Saved data entries
____

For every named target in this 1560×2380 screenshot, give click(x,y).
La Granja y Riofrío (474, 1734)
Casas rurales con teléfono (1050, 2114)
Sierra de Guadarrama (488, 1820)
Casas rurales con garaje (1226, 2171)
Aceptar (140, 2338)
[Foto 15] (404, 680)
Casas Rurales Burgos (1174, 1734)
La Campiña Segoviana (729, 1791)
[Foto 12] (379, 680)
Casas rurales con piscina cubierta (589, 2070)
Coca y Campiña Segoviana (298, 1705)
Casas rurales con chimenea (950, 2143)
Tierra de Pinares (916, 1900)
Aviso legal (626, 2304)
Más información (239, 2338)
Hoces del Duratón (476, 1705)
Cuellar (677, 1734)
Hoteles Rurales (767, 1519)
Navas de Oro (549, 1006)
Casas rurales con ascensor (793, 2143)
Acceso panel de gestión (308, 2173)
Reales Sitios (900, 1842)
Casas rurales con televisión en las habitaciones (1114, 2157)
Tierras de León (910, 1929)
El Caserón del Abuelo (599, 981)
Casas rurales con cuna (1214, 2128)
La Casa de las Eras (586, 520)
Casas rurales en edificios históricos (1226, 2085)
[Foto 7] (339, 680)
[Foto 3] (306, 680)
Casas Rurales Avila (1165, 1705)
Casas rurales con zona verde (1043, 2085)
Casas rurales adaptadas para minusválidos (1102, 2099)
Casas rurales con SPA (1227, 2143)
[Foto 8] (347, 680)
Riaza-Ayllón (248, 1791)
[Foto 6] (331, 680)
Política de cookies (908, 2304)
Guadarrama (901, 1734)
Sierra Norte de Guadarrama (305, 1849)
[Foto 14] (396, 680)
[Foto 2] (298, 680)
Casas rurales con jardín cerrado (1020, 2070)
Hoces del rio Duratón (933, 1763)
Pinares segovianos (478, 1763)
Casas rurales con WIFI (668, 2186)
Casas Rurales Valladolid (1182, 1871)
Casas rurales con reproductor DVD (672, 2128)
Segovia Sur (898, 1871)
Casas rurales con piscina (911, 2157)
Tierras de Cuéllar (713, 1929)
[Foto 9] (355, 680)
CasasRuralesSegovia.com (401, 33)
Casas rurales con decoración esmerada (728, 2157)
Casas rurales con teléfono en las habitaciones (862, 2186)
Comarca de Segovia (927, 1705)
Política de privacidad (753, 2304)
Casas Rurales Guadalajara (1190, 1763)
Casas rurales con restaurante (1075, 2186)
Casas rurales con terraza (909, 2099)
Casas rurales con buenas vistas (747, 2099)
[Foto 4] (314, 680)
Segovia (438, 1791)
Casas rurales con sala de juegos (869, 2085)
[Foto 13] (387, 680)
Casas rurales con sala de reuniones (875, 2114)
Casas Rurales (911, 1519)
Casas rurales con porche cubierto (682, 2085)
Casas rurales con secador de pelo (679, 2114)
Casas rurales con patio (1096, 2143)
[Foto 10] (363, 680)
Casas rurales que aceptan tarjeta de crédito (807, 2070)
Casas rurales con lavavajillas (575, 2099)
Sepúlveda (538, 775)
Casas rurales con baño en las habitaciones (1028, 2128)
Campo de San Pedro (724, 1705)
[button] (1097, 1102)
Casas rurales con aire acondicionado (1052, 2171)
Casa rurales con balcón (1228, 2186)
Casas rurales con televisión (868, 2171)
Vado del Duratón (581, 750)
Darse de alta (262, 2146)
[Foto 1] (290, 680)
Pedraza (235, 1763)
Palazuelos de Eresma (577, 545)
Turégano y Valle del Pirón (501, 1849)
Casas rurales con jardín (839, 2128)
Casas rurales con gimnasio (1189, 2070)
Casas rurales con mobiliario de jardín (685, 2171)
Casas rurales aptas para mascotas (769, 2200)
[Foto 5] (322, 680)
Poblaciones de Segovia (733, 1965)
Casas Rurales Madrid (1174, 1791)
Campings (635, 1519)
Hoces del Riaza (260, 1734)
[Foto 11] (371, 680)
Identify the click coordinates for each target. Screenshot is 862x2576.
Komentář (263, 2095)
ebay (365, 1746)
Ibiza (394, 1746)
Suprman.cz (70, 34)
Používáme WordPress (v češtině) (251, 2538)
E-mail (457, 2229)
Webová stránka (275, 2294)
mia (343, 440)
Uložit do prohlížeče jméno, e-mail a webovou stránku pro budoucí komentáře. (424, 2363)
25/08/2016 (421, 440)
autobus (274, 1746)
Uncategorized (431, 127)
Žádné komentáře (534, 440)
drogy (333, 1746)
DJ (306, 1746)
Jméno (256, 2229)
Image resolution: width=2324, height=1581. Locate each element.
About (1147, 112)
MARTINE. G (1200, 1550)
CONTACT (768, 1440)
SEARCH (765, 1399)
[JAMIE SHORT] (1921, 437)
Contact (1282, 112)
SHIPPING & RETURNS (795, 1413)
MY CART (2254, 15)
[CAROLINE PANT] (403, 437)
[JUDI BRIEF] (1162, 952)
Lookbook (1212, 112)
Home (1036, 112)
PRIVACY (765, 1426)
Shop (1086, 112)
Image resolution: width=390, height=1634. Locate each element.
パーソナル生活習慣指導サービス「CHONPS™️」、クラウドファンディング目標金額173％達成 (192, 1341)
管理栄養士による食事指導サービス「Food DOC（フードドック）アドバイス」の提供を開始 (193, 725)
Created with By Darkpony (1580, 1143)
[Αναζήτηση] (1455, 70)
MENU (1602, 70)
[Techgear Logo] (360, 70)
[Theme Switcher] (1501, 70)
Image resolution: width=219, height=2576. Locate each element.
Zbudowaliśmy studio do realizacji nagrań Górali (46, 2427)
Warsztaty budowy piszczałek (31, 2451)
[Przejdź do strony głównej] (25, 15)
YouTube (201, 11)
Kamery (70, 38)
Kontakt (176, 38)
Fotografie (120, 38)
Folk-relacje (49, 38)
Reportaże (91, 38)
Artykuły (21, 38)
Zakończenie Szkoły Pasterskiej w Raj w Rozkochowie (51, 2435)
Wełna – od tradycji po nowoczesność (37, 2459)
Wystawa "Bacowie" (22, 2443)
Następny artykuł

____

Prompt
Taking the records above, retype every line from the one with "[Foto 9] (355, 680)" down to the one with "Casas Rurales Guadalajara (1190, 1763)", exactly and with nothing else.

Solution to the problem
[Foto 9] (355, 680)
CasasRuralesSegovia.com (401, 33)
Casas rurales con decoración esmerada (728, 2157)
Casas rurales con teléfono en las habitaciones (862, 2186)
Comarca de Segovia (927, 1705)
Política de privacidad (753, 2304)
Casas Rurales Guadalajara (1190, 1763)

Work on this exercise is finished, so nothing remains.